SHORT EXERCISE 1: Can you reproduce the part of the loss-function post that opens with the words containing "5 次查看(过去 30" and closes with "from [-1, 0, 1].", substituting "actor network" for "policy network"?
SHORT EXERCISE 2: Could you proceed with the loss-function post, picking up right after its last line?

TEXT SEGMENT:
"Unable to evaluate the loss function. Check the loss function and ensure it runs successfully": `gradient` can't access the custom loss function

5 次查看(过去 30 天)
I am trying to build a custom reinforcement learning environment with multiple agents having their own policy network for a project, and I have stuck in the training part (trying to follow a similar approach with this example)
My policy network accepts an array of size 21 as input and outputs a single element from [-1, 0, 1].
I have the following code (multiple-file code shortened into a single file; sorry for the mess):
clear
close all
%% Model parameters
T_init = 0;
T_final = 100;
dt = 1;
rng("shuffle")
baseEnv = baseEnvironment();
p1_pos = randi(baseEnv.L,1);
p2_pos = randi(baseEnv.L,1);
while p1_pos == p2_pos
p2_pos = randi(baseEnv.L,1);
end
rng("shuffle")

ENTRIES SUPPLIED:
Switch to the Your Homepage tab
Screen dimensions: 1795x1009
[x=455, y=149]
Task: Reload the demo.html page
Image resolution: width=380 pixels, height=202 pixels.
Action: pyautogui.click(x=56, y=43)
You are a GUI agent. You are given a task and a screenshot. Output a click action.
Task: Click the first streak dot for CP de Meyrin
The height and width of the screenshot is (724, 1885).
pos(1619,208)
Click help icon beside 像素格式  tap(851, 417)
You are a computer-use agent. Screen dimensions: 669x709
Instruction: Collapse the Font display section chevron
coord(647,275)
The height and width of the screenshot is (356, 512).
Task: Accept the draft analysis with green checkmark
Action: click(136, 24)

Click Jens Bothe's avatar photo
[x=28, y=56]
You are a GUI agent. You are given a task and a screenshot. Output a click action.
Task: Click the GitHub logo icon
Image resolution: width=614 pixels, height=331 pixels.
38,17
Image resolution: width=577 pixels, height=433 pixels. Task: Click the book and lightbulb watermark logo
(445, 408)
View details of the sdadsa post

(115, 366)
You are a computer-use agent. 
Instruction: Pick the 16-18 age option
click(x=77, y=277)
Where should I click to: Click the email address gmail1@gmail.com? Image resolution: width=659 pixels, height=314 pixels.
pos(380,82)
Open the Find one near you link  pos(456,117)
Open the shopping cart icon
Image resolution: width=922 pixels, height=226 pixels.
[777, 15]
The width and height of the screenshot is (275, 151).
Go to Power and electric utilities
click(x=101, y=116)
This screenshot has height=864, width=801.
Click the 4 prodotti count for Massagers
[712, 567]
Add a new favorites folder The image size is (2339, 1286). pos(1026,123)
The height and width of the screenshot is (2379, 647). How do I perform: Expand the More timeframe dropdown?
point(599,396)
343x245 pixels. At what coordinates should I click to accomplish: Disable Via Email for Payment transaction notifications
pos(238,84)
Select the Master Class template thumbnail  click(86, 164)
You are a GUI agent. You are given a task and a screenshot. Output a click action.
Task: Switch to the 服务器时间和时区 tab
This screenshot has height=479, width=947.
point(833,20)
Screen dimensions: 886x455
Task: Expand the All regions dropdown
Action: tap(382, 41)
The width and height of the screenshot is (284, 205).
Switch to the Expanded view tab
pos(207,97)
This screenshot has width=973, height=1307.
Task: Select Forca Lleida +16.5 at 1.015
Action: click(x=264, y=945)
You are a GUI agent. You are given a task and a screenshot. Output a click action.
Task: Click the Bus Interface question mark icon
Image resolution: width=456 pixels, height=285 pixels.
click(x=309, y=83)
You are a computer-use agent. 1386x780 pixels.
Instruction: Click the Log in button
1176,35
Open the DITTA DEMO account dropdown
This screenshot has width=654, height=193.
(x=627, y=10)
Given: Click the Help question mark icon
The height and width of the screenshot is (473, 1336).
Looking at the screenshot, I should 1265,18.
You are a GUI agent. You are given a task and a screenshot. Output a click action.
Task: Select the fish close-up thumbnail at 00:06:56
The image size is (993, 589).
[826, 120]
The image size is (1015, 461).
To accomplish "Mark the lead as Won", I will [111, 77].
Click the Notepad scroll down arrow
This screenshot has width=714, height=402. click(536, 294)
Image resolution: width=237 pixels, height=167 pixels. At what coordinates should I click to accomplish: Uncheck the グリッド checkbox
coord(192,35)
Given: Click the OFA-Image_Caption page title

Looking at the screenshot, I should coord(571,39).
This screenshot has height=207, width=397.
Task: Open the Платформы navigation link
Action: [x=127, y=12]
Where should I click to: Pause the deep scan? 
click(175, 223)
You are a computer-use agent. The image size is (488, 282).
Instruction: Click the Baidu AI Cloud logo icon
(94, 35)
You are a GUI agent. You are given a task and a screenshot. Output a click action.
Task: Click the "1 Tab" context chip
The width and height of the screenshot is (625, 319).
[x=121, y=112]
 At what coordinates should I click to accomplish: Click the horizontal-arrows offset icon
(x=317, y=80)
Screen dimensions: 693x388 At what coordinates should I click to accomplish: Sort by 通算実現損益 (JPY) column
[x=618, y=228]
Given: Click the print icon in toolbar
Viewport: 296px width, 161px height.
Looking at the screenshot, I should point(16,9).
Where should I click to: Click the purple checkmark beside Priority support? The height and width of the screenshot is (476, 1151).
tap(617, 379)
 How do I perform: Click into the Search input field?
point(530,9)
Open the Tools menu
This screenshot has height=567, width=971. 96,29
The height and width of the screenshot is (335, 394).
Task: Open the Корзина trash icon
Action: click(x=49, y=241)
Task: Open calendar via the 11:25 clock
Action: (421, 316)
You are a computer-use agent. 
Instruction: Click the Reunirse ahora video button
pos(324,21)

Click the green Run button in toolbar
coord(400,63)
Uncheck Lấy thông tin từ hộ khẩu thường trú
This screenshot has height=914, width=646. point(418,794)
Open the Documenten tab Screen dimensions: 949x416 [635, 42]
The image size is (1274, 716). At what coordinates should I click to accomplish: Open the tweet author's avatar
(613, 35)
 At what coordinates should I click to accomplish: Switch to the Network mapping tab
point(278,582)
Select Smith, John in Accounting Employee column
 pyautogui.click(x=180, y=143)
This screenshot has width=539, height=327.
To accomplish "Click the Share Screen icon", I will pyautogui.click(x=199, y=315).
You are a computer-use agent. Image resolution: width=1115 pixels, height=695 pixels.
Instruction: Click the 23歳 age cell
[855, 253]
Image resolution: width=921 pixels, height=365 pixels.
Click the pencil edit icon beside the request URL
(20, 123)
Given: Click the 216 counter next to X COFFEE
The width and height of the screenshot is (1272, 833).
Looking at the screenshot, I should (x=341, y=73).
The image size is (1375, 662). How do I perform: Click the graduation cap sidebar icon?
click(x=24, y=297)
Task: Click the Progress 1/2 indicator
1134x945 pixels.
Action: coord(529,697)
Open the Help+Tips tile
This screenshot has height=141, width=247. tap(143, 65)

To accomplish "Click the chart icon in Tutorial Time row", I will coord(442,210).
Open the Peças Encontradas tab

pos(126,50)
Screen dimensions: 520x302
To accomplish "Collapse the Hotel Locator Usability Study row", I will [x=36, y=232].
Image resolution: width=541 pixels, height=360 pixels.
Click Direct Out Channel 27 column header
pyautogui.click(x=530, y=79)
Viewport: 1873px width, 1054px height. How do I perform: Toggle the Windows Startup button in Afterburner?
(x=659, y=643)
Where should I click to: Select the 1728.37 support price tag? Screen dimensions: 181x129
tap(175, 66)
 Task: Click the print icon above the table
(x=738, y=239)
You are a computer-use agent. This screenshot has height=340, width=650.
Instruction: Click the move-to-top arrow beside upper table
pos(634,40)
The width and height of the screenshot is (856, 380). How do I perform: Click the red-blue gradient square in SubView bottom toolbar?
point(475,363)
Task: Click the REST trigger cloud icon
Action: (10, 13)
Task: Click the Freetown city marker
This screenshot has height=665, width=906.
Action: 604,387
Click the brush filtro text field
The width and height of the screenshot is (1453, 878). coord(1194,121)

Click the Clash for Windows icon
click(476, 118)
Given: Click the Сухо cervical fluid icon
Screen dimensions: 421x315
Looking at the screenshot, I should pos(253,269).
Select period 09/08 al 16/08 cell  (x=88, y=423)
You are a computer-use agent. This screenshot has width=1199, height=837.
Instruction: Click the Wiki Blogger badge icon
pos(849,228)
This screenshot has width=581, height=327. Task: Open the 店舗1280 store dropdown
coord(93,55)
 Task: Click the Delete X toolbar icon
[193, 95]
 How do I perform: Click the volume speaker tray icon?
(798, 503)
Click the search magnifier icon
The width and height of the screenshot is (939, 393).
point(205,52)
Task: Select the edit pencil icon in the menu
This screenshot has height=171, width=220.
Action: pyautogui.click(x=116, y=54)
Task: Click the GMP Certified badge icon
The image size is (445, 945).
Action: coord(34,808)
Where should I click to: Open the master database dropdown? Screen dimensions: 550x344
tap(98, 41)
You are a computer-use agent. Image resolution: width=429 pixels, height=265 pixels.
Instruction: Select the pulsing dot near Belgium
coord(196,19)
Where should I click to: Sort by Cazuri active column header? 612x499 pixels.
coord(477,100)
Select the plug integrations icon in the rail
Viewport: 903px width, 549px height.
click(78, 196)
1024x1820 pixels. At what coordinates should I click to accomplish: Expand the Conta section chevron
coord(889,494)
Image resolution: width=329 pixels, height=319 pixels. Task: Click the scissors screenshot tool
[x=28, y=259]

REPLY 1:
5 次查看(过去 30 天)
I am trying to build a custom reinforcement learning environment with multiple agents having their own actor network for a project, and I have stuck in the training part (trying to follow a similar approach with this example)
My actor network accepts an array of size 21 as input and outputs a single element from [-1, 0, 1].

REPLY 2:
baseEnv = baseEnvironment();
% validateEnvironment(baseEnv)
p1_pos = randi(baseEnv.L,1);
p2_pos = randi(baseEnv.L,1);
while p1_pos == p2_pos
p2_pos = randi(baseEnv.L,1);
end
agent1 = IMAgent(baseEnv, p1_pos, 1, 'o');
agent2 = IMAgent(baseEnv, p2_pos, 2, 'x');
listOfAgents = [agent1; agent2];
multiAgentEnv = multiAgentEnvironment(listOfAgents);
%
actInfo = getActionInfo(baseEnv);
obsInfo = getObservationInfo(baseEnv);
%%build the agent1
actorNetwork = [imageInputLayer([obsInfo.Dimension(1) 1 1],'Normalization','none','Name','state')
fullyConnectedLayer(24,'Name','fc1')
reluLayer('Name','relu1')
fullyConnectedLayer(24,'Name','fc2')
reluLayer('Name','relu2')
fullyConnectedLayer(numel(actInfo.Elements),'Name','output')
softmaxLayer('Name','actionProb')];
actorOpts = rlRepresentationOptions('LearnRate',1e-3,'GradientThreshold',1);
actor = rlStochasticActorRepresentation(actorNetwork,...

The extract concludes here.